After visiting the farm market yesterday, I decided to ferment what I bought instead of storing it in the fridge.
Fermenting is one of the oldest methods of preserving vegetables. Not only does it keep them fresh for longer, but it also enhances their flavour and nutritional value, enhances their digestibility, increases antioxidants, promotes gut health with beneficial bacteria, and boosts our immune system.
The Science Behind Fermentation 🍃
Fermentation is a natural metabolic process where microorganisms, mainly lactic acid bacteria (LAB), break down sugars into lactic acid.
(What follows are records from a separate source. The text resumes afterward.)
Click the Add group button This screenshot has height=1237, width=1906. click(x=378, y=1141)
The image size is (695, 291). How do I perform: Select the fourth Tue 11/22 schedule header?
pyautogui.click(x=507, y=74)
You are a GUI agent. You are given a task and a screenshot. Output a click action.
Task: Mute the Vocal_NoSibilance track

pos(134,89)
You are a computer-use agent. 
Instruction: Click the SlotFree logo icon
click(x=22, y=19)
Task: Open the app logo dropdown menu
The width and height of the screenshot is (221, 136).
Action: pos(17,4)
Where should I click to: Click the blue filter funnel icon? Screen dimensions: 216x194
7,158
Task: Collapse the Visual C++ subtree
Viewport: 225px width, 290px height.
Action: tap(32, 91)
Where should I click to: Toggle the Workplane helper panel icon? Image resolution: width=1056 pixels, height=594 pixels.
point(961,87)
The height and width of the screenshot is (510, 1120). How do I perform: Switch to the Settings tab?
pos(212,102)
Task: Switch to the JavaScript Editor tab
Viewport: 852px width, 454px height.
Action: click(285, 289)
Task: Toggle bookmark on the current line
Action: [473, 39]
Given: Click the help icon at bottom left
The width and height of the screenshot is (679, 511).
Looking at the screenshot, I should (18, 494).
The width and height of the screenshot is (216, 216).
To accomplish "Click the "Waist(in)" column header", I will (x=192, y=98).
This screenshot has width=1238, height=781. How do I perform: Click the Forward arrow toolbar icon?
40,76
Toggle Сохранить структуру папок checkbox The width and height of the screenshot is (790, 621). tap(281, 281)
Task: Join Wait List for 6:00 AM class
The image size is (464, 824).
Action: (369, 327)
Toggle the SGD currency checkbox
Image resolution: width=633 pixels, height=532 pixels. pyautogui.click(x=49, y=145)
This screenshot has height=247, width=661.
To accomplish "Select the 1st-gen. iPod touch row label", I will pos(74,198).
This process creates an acidic environment that preserves the vegetables, enhances their digestibility, and inhibits the growth of harmful bacteria. The probiotics produced during fermentation contribute to a balanced gut microbiome, which plays a crucial role in digestion, immune function, and even mental health.
Let’s explore how to ferment nutrient-rich veggies with the right salt ratio, an easy process, and tasty results!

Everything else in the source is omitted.